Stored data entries

★ ★ ★ ★ ★

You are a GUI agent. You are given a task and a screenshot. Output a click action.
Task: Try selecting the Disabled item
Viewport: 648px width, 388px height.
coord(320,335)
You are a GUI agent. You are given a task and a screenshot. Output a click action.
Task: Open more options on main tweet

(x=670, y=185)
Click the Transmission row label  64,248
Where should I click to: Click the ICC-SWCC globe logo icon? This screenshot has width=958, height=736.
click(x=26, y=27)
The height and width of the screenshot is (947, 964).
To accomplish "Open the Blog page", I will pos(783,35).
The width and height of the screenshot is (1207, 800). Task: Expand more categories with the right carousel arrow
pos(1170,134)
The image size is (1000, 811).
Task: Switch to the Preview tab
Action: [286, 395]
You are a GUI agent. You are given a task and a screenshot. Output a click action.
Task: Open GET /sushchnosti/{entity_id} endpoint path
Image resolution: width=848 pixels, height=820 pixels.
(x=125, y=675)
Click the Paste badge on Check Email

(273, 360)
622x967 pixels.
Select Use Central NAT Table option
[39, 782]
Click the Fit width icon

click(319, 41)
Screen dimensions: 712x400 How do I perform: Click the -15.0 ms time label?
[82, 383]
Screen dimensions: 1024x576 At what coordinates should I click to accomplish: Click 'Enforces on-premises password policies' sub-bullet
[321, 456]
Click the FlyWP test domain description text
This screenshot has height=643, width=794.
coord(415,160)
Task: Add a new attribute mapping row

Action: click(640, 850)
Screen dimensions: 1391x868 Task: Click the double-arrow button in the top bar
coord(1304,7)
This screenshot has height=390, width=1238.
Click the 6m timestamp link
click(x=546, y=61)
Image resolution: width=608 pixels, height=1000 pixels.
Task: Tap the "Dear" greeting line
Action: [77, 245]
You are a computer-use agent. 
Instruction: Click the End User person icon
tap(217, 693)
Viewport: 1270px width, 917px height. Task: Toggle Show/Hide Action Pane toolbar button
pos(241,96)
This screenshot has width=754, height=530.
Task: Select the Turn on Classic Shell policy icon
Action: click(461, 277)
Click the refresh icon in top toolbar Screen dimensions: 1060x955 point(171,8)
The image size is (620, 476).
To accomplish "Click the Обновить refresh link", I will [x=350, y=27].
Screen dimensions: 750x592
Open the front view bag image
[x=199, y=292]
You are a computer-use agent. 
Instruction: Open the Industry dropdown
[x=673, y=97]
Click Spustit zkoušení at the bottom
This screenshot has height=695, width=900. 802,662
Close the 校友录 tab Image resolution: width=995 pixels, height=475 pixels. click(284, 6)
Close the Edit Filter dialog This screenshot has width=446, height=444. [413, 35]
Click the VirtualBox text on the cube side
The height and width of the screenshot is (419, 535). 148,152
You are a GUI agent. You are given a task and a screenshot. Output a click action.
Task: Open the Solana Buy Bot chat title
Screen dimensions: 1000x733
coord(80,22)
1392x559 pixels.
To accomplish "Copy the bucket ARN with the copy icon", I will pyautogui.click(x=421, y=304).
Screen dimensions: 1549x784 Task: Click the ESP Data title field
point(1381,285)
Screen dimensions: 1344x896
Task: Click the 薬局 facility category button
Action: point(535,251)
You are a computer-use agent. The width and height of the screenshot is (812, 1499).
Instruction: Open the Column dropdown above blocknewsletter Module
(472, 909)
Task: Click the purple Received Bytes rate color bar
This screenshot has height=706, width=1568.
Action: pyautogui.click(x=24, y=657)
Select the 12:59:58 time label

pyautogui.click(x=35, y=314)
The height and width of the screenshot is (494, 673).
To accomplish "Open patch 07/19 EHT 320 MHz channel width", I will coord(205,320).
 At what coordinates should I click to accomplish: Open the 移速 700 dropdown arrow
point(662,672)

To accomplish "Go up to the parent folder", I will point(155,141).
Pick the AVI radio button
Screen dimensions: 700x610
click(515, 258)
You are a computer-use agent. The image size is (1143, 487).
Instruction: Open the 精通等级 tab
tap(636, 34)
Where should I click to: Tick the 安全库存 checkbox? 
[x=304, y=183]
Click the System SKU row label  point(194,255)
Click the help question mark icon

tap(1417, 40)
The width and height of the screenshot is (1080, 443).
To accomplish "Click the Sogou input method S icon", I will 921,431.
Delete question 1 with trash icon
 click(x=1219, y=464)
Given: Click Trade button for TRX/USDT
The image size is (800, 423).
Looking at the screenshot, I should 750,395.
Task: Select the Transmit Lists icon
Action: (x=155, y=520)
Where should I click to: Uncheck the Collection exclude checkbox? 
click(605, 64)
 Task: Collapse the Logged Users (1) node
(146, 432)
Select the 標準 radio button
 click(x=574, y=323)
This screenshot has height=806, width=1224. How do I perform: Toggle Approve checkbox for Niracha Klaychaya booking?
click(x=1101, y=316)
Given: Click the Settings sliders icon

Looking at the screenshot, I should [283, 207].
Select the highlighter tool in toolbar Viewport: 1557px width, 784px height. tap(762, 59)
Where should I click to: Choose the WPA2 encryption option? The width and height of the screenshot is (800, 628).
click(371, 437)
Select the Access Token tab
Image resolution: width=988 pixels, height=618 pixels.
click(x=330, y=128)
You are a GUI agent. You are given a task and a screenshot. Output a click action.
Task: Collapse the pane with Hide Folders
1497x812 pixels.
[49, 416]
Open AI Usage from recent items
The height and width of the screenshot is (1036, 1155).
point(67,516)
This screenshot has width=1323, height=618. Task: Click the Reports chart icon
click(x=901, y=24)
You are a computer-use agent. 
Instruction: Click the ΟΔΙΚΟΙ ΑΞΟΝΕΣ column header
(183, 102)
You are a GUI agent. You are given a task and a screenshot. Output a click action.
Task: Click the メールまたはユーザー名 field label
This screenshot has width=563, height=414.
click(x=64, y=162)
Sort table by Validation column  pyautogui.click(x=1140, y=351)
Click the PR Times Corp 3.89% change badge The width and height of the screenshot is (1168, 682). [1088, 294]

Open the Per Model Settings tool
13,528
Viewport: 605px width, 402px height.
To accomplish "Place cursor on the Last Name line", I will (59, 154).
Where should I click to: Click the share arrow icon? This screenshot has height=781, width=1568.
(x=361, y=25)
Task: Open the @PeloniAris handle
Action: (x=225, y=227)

★ ★ ★ ★ ★

Where a line of the entries contains "will", report that line.

## RESULT FOR THIS TASK
To accomplish "Open the Blog page", I will pos(783,35).
To accomplish "Click the Обновить refresh link", I will [x=350, y=27].
To accomplish "Copy the bucket ARN with the copy icon", I will pyautogui.click(x=421, y=304).
To accomplish "Open patch 07/19 EHT 320 MHz channel width", I will coord(205,320).
To accomplish "Go up to the parent folder", I will point(155,141).
To accomplish "Click the Sogou input method S icon", I will 921,431.
To accomplish "Place cursor on the Last Name line", I will (59, 154).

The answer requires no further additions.